TALLAHASSEE — Just last month it looked as if Florida voters could have two choices for reforming the property tax system in November. Now, it's possible they could have none.
A powerful tax commission on Monday killed a controversial ballot question that would cap revenue collections for state and local governments, denying voters a chance to consider the idea in November.
The meeting also revealed fissures in support for the only other sweeping property tax measure the commission has considered and tentatively approved for the ballot: a plan to eliminate school property taxes and replace them with an increased sales tax and other revenue.

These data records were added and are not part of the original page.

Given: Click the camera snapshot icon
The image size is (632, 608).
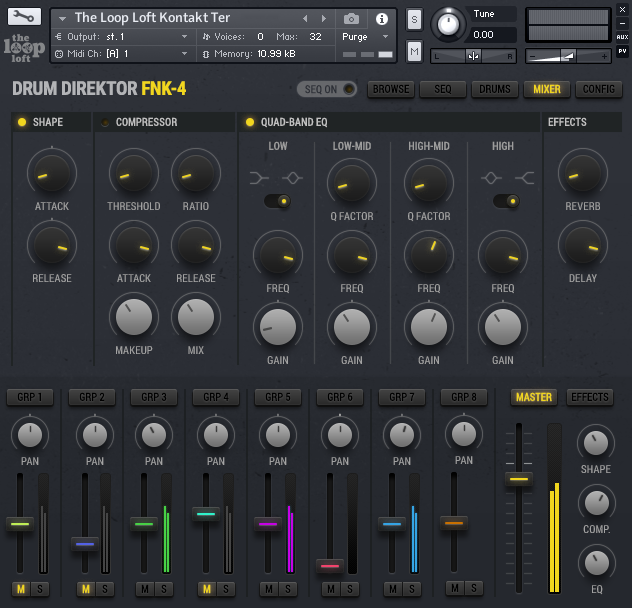Looking at the screenshot, I should click(351, 19).
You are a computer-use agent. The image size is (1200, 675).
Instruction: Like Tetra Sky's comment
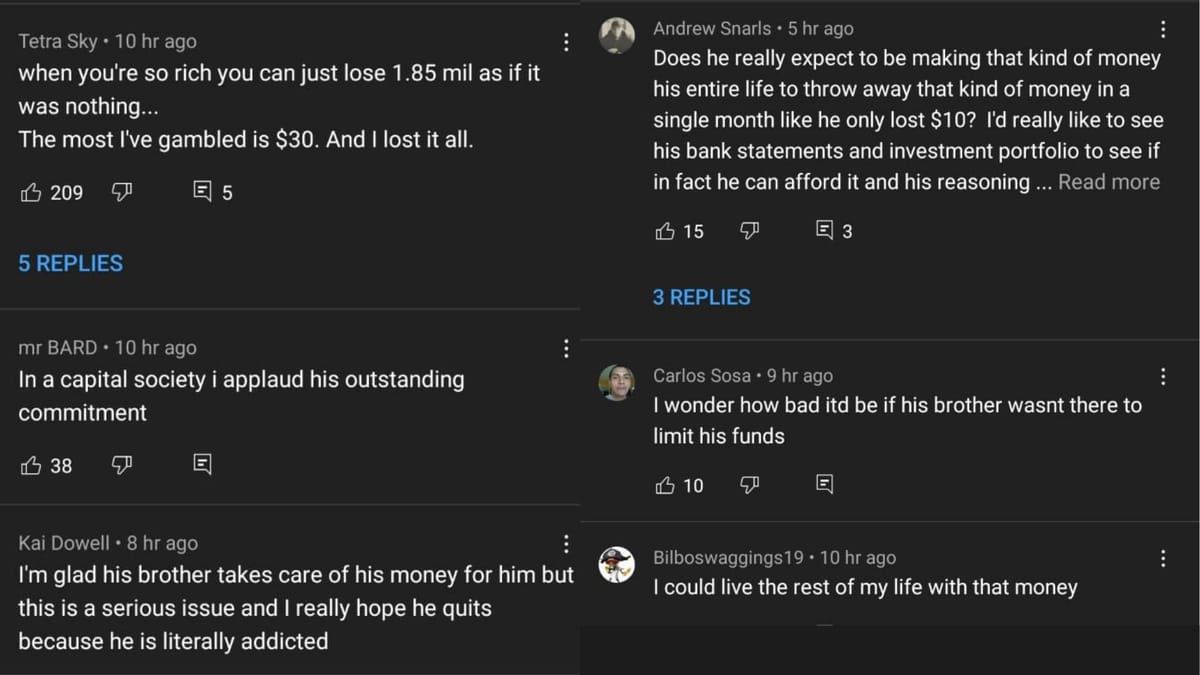(33, 192)
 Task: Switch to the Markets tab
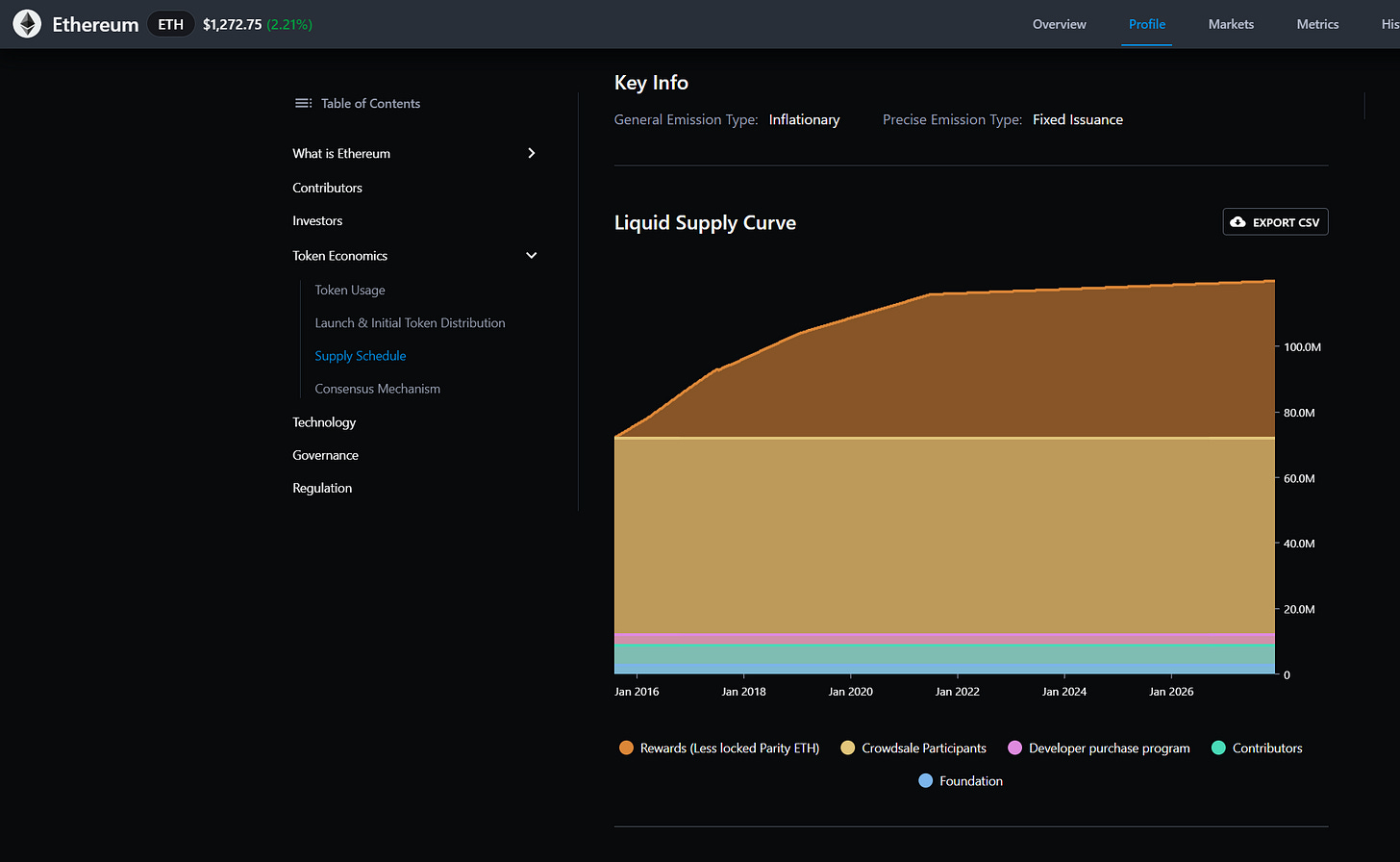point(1231,24)
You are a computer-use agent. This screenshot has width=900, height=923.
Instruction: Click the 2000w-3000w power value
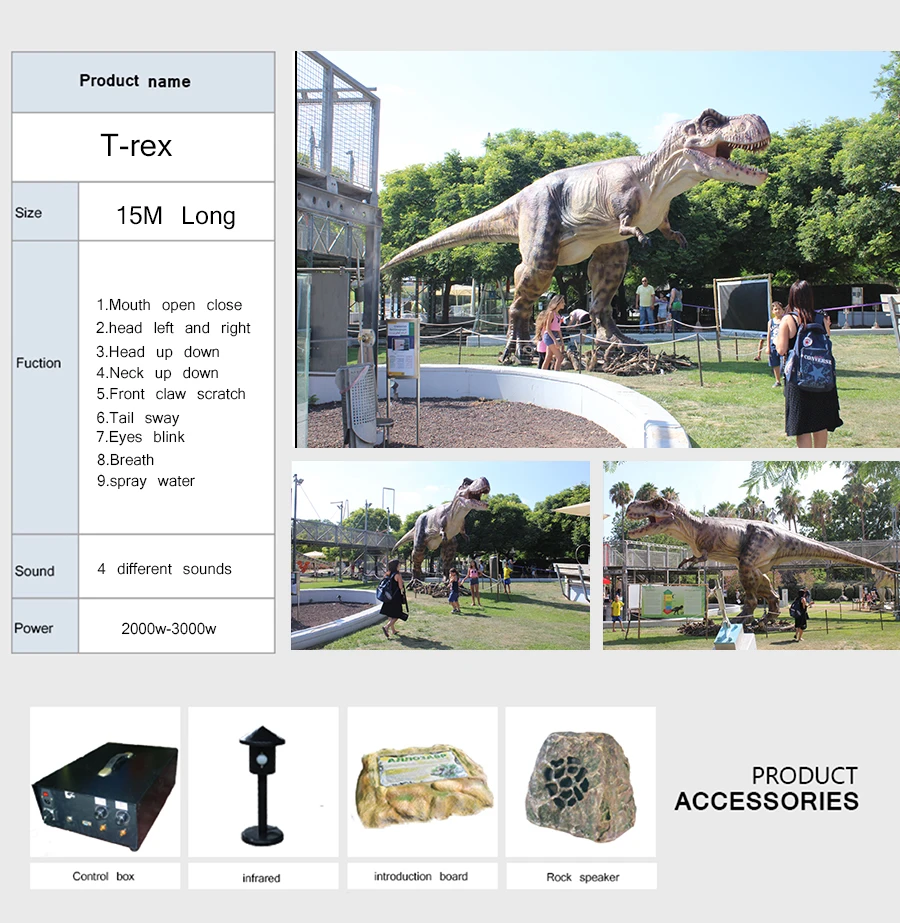point(176,628)
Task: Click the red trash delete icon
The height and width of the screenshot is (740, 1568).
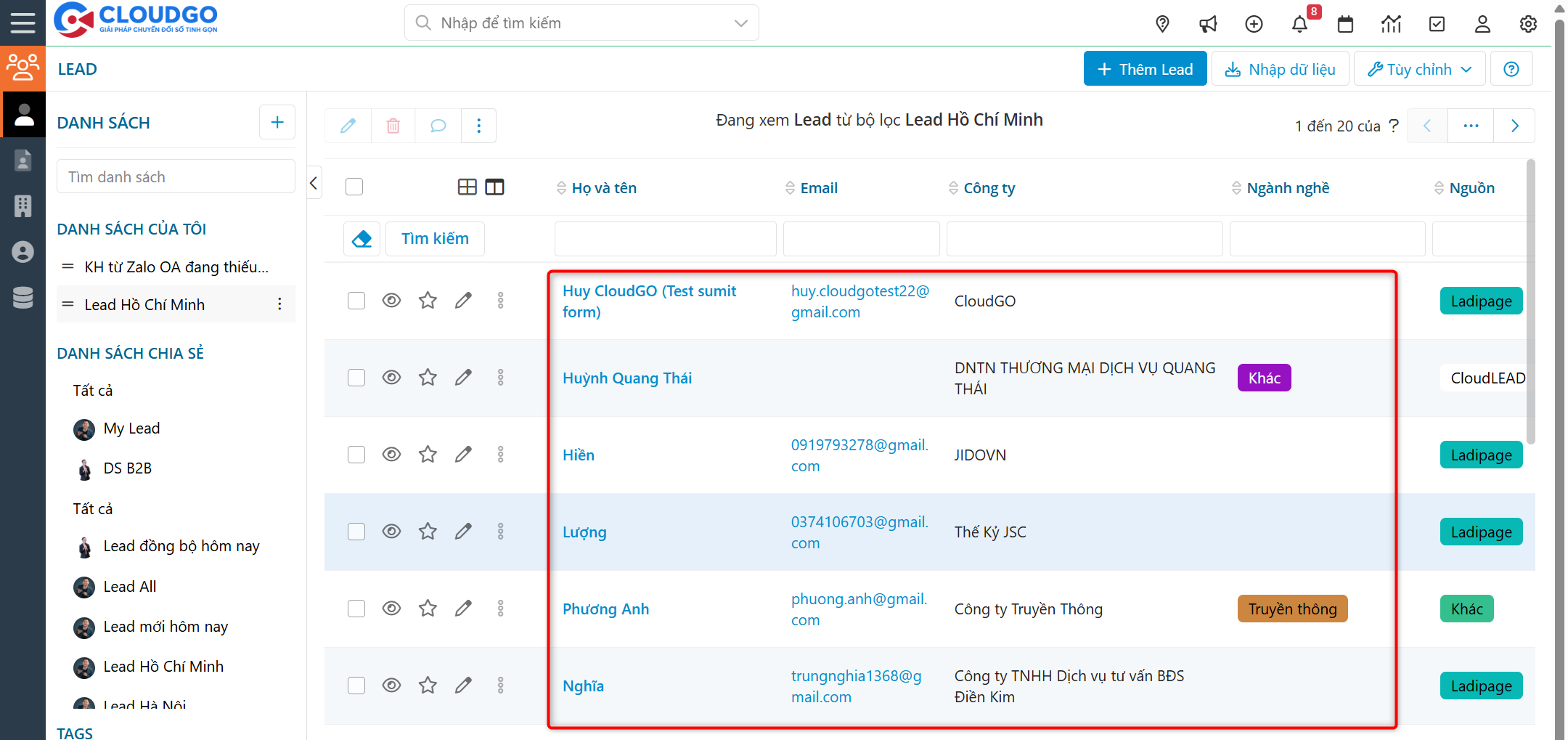Action: coord(393,126)
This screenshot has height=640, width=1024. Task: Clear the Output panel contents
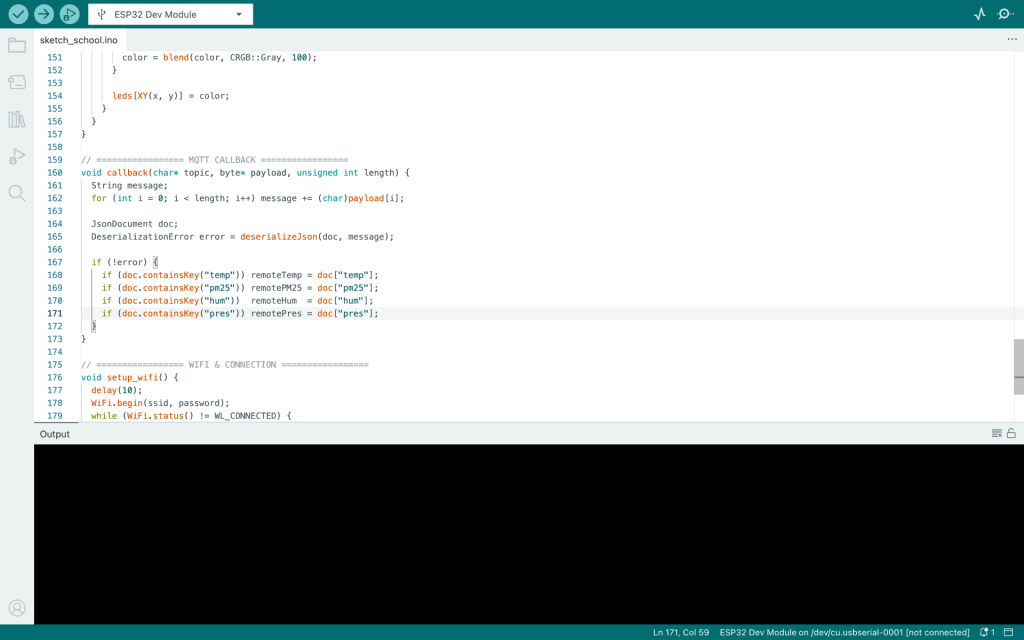click(996, 433)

Several members of the Taxation and Budget Reform Commission expressed concern with the so-called tax swap as the citizen panel met in Tallahassee. One commission member declared he would change his vote when the plan comes up for a final vote next week, and others hinted they were leaning that way.
Commission members Richard Corcoran and Patricia Levesque said they have always viewed the cap and the swap as working in unison, not on their own, a position shared by House Speaker Marco Rubio, who appointed seven of the 25 members.
The discord came as the tax panel made a surprising move that could result in consumers paying sales tax on items bought over the Internet and by mail. The ballot question would require the Legislature to pass a law in which Florida would join 22 other states that have an agreement with more than 1,000 companies to voluntarily collect the tax and that are pushing for a federal law to enforce sales tax collection across state lines.
While not on the agenda, the tax swap provided the most intriguing element to Monday's meeting, one of the last before the citizen commission disbands May 2.
"There's certain language in (the tax swap) that has been made brightly clear to us now that was not debated that way," Mike Hogan, the Duval County tax collector who sponsored the revenue cap, told reporters during a break.
Hogan said it's clear now that there's not enough alternative revenues to make up the $9.5-billion in school property taxes as required by the tax swap plan. While the Legislature could raise about $4-billion by increasing the sales tax 1 percent, critics say there are not enough sales tax exemptions to make up for the rest of the lost property taxes. Hogan and others fear that will lead to a tax on services, such as lawyers and accountants.
As a result, Hogan said he will change his vote on the swap. Others are considering the same when the plan comes up for a final vote on April 24 or 25.
"If the facts are borne out that my initial vote was wrong then I have no problem changing it," said commissioner Bruce Kyle, a former state representative from Fort Myers.
It takes 17 votes to place a measure on the ballot. The initial vote on the tax swap was 21-4, meaning four other commissioners would have to join Hogan to strip it from the ballot.
Former House Speaker Allan Bense, who chairs the tax commission and voted for the tax swap, had previously said he expects the same outcome. On Monday, however, Bense said the sales tax issue is "substantive." He would not say whether he is reconsidering.
Commissioner John McKay, who first proposed the swap, called Hogan's argument a "red herring" being advanced by special interests trying to kill the idea in fear they could lose tax exemptions.
"The Legislature has a litany of alternatives available to it, including a second penny," McKay said.
There may be more political subtleties at work, too. McKay did not support two measures before the commission that could revive the state's private school vouchers. That angered supporters, given that one voucher program for disabled children is named for McKay.
"Tax relief should not be hijacked by ideology," McKay said.
Voucher supporters may get another shot at a proposal that was previously defeated; it comes back up for reconsideration next week.
McKay, a former state Senate president, was also one of the votes Monday against the revenue cap, which has been one of the most hotly debated issues before the tax committee. The original proposal would have capped local and state revenue collection by population and inflation plus 1 percent.
But the plan has been greatly watered down. Its final form simply said local or state elected officials would need a supermajority vote before creating or increasing taxes and fees.